Asep mengungkapkan bahwa selama ini ada upaya untuk menyudutkan Jemaat Ahmadiyah dengan menyebarkan isu yang tidak benar, seperti tuduhan bahwa mereka memiliki syahadat dan kiblat yang berbeda.
"Kami meyakini bahwa syahadat yang kami ucapkan tidak berbeda, kami tetap mengaku sebagai umat Islam yang mengikuti ajaran Rasulullah SAW. Saya istighfar ketika mendengar syahadat Ahmadiyah berbeda karena sejak kecil, TK, madrasah hingga perguruan tinggi syahadat kami sama. Buku karangan Hazrat Mirza Ghulam Ahmad tidak pernah ada dua kalimat syahadat seperti yang diisukan di luar," ungkapnya.

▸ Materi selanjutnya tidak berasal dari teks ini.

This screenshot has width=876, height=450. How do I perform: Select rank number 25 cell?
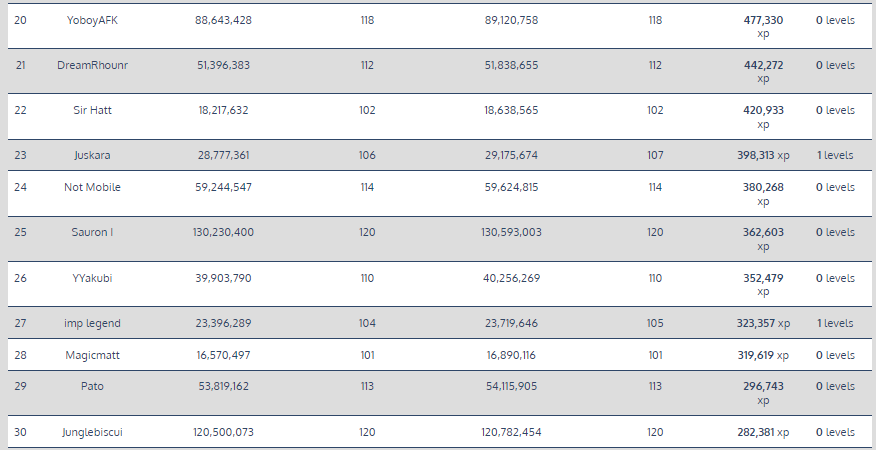20,232
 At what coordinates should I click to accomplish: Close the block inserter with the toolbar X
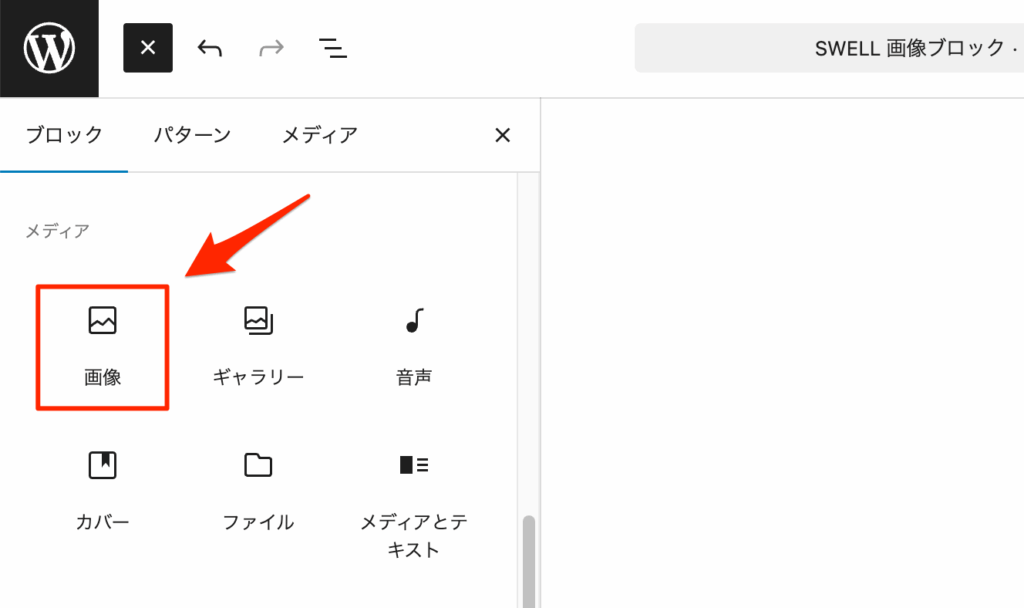[148, 48]
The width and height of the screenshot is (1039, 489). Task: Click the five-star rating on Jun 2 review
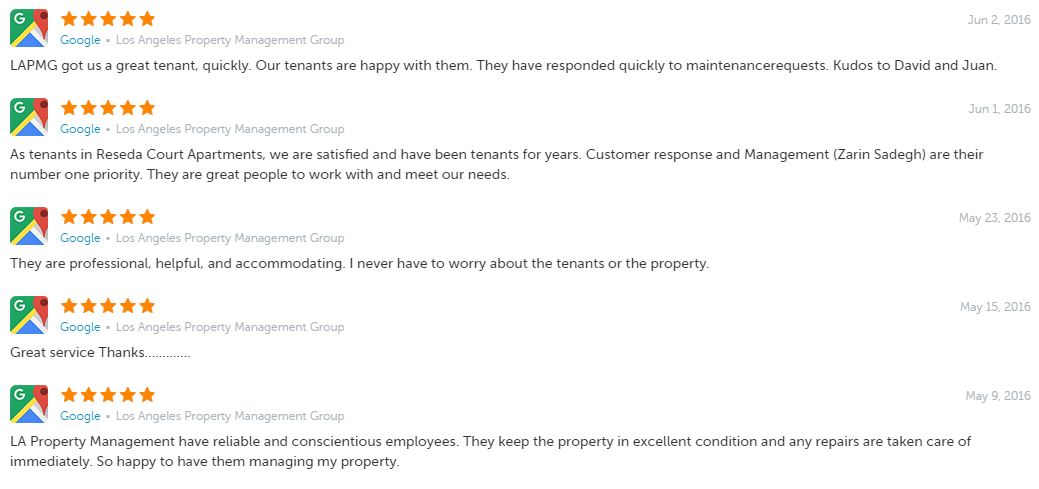(x=108, y=19)
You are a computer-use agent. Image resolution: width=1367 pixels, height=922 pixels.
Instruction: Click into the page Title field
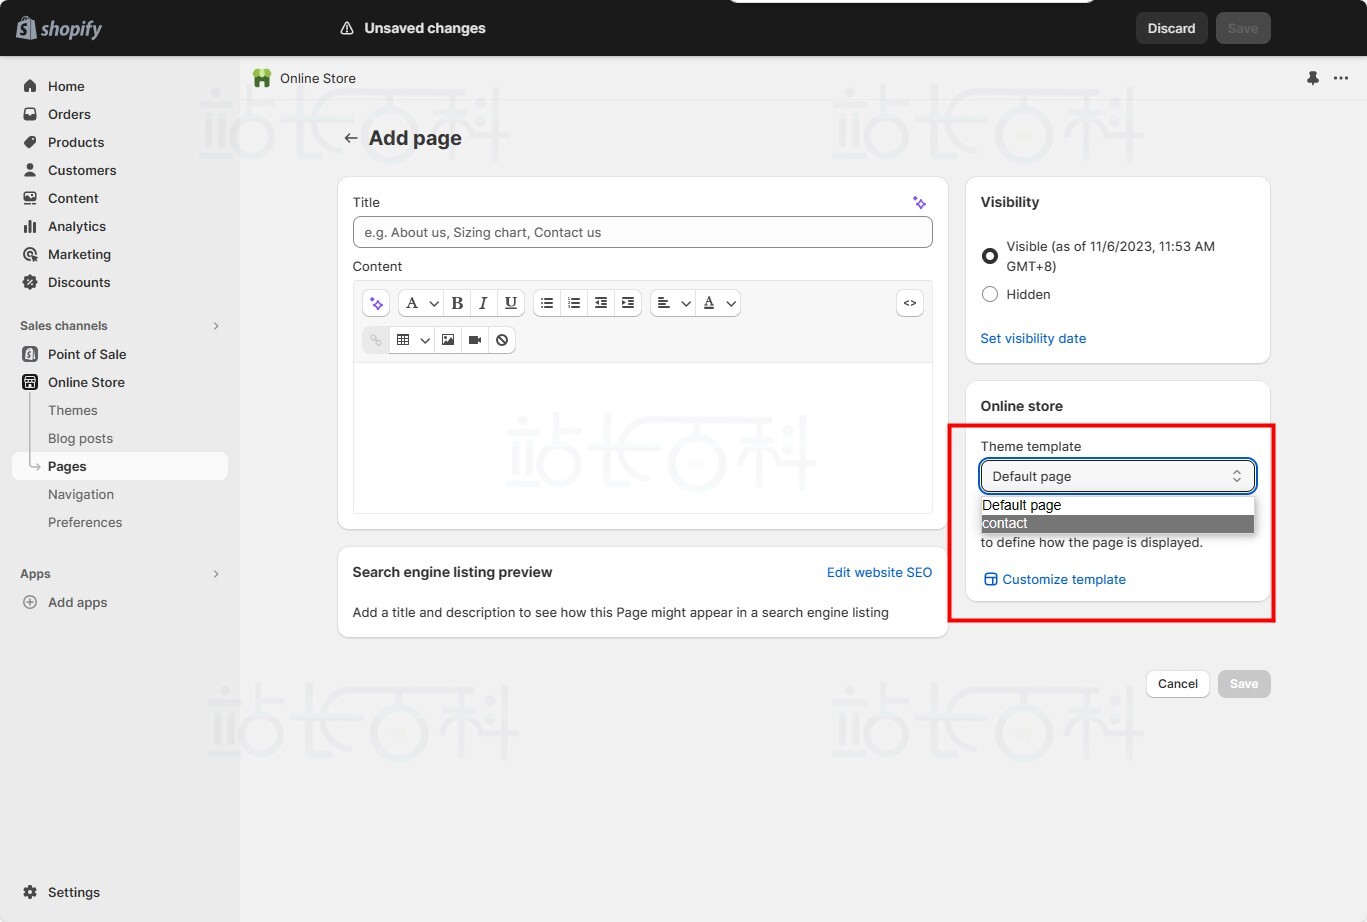tap(642, 232)
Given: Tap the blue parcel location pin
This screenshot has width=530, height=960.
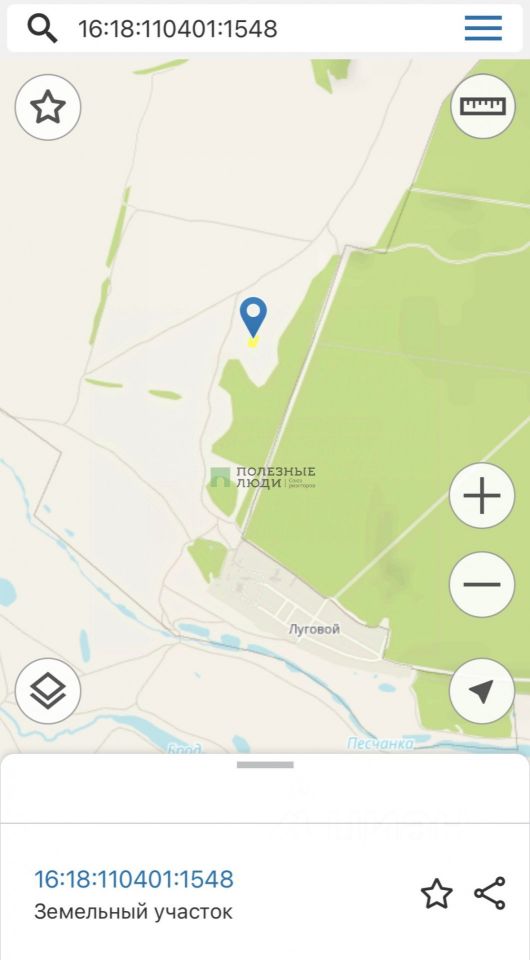Looking at the screenshot, I should (253, 317).
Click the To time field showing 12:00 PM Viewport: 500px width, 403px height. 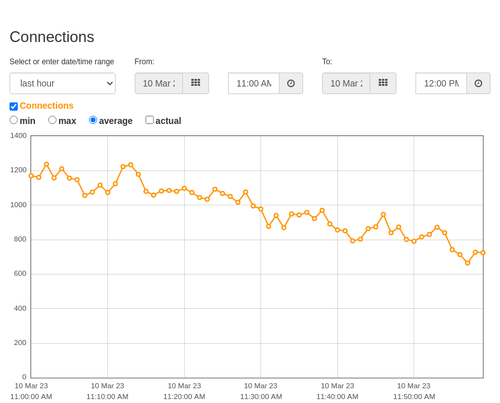click(441, 83)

Sukabumi sudah dipimpin dua bupati berbeda sejak insiden tahun 2008, juga dua gubernur, tapi masalah ini tak kunjung tuntas. Hingga saat ini, tensi antara jemaah dan non-jemaah Ahmadiyah di desa itu memang mereda, tapi tidak hilang seluruhnya. Jemaah masih berharap hak beribadah mereka bisa terpenuhi.
Kendati kerap mendapat cobaan, mental warga Ahmadiyah Parakansalak tetap kuat. Menurut Asep, keyakinan yang mereka anut mengajarkan bahwa ujian adalah bagian dari kehidupan. "Kami selalu memberikan pemahaman kepada anggota. Ini bukan soal menang atau kalah, tapi soal bagaimana kita lulus ujian dalam memegang keyakinan," ucap dia.
Dalam kehidupan sosial sehari-hari, anggota Ahmadiyah berbaur dengan masyarakat umum. Bahkan, beberapa anggota dipercaya menduduki posisi publik seperti Ketua RT. Mereka pun tidak menyembunyikan identitas mereka.
"Kami biasa saja. Kalau bicara di hadapan umum, cirinya orang Ahmadiyah itu pasti memulai dengan syahadat, 'asyhadu an laa ilaaha illallahu, wa asyhaduanna muhammadar rasulullah, Al-Fatihah, dan shalawat. Orang langsung tahu ini pasti Ahmadiyah," katanya.
Tidak Golput
Resistensi terhadap jemaah Ahmadiyah menguat di tahun 2005 setelah Majelis Ulama Indonesia (MUI) mengeluarkan fatwa yang mengatakan bahwa aliran Ahmadiyah sesat. Di seluruh Sukabumi, jemaah menyebut jumlah pengikut Ahmadiyah mencapai lebih dari 2.000 orang, 224 orang di antaranya berada di Parakansalak.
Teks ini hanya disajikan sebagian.